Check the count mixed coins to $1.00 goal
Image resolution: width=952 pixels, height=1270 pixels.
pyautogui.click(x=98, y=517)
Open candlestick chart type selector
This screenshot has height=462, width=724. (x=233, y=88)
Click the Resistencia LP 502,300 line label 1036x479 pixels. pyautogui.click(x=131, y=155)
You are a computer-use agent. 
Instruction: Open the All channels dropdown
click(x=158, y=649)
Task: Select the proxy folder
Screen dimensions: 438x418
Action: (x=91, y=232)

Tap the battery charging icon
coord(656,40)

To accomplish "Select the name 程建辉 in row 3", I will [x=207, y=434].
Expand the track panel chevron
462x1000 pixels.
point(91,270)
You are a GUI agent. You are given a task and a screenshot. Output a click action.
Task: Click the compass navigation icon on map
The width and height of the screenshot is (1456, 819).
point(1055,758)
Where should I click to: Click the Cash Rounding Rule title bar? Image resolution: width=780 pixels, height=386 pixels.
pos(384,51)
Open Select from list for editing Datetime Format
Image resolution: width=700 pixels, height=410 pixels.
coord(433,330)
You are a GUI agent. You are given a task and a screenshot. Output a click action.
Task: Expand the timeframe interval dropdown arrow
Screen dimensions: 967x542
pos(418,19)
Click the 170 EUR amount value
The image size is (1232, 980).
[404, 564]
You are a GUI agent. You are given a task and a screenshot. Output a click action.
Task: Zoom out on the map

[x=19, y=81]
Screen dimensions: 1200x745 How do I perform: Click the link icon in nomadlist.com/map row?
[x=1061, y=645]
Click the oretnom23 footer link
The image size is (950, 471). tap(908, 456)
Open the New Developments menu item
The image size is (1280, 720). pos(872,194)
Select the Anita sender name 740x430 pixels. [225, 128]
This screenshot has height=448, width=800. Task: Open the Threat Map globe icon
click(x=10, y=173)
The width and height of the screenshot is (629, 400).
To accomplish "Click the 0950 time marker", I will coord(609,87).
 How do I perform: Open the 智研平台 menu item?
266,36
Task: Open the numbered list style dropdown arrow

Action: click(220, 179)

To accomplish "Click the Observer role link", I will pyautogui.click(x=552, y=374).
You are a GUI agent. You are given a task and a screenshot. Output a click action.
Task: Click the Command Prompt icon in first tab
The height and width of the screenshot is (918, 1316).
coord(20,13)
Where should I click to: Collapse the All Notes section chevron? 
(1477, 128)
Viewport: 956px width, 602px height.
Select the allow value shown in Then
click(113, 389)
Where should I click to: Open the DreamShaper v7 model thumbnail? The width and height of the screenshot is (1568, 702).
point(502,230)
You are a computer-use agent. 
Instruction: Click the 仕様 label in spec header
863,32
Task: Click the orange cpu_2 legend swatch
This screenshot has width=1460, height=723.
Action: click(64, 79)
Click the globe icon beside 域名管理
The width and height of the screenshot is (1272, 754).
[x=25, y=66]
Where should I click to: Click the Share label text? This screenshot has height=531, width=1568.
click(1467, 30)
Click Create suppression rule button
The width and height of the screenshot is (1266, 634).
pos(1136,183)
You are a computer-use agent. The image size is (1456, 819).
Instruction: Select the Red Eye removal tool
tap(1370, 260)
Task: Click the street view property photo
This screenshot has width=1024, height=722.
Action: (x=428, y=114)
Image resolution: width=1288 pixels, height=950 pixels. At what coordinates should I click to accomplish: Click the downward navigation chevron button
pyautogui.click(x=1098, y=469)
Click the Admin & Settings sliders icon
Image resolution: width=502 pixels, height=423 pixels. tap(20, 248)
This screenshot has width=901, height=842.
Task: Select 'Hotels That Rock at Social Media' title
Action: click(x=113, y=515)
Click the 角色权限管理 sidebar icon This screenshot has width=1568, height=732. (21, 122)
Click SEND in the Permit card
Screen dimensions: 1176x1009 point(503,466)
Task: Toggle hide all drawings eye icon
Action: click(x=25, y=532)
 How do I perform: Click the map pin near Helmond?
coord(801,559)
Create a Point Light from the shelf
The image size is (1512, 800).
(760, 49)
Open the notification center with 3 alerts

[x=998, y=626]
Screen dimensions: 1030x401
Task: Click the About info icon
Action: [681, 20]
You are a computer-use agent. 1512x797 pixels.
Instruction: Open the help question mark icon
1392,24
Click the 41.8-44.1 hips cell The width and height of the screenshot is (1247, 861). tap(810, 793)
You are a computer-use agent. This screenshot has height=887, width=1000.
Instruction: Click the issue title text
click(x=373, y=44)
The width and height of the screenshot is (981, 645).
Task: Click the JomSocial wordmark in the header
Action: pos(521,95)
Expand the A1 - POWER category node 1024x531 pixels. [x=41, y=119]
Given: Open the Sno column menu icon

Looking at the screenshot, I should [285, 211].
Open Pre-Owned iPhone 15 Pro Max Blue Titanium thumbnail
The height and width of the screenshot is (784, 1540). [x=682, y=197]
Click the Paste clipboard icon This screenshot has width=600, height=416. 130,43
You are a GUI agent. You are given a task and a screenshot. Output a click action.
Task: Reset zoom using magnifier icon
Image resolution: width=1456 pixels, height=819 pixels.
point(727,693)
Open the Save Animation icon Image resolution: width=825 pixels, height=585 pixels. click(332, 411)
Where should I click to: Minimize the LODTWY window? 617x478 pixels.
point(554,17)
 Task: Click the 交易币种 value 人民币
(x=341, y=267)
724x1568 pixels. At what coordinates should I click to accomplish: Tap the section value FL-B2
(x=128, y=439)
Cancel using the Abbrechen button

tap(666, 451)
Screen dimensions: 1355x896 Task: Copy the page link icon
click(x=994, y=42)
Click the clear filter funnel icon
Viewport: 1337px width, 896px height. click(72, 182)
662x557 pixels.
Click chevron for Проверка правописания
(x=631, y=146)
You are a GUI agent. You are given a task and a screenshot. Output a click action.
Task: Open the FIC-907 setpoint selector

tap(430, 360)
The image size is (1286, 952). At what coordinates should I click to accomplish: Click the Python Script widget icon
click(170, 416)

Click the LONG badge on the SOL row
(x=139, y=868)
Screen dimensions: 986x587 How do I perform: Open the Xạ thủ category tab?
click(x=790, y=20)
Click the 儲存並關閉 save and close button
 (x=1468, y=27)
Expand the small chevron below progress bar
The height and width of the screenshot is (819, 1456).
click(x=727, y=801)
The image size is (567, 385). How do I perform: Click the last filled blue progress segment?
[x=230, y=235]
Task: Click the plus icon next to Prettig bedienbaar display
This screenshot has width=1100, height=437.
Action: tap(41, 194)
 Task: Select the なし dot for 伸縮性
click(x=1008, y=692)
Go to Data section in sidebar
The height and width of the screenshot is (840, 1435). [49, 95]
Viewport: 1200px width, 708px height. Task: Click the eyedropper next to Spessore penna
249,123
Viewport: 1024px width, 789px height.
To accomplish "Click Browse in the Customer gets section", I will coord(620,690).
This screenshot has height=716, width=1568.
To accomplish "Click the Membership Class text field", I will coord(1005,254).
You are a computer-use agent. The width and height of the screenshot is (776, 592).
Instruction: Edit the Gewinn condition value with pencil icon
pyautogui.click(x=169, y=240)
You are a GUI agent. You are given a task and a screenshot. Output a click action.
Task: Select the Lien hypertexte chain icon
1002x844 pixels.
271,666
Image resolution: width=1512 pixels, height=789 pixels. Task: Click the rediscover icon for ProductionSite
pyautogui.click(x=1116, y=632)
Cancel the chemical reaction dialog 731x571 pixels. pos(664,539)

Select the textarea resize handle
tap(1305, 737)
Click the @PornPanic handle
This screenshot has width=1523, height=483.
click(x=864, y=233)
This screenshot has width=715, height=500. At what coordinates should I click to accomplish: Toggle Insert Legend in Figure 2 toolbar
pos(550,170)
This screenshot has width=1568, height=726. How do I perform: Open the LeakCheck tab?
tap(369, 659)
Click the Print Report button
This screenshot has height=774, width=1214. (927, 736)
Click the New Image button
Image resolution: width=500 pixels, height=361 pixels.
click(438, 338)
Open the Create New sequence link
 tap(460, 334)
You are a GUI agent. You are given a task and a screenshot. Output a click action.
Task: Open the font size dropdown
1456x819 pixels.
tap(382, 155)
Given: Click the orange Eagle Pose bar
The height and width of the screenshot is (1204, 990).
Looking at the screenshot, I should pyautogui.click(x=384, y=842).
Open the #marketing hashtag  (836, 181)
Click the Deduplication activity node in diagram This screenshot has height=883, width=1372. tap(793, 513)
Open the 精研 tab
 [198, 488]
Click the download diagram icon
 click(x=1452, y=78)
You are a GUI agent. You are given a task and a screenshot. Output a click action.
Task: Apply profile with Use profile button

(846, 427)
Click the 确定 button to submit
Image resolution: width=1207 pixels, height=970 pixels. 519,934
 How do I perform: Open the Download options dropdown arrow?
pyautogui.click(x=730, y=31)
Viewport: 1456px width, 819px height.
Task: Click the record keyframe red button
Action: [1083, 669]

-----

[Request]
Starting at the line that has "Task: Open the numbered" and stopping after the line that has "[x=25, y=66]", write those lines of the listing out again, replacing every "screenshot" with "screen capture" and leaving everything else unchanged.

[Task answer]
Task: Open the numbered list style dropdown arrow

Action: click(220, 179)

To accomplish "Click the Observer role link", I will pyautogui.click(x=552, y=374).
You are a GUI agent. You are given a task and a screen capture. Output a click action.
Task: Click the Command Prompt icon in first tab
The height and width of the screen capture is (918, 1316).
coord(20,13)
Where should I click to: Collapse the All Notes section chevron? 
(1477, 128)
Viewport: 956px width, 602px height.
Select the allow value shown in Then
click(113, 389)
Where should I click to: Open the DreamShaper v7 model thumbnail? The width and height of the screen capture is (1568, 702).
point(502,230)
You are a computer-use agent. 
Instruction: Click the 仕様 label in spec header
863,32
Task: Click the orange cpu_2 legend swatch
This screen capture has width=1460, height=723.
Action: click(64, 79)
Click the globe icon beside 域名管理
The width and height of the screen capture is (1272, 754).
[x=25, y=66]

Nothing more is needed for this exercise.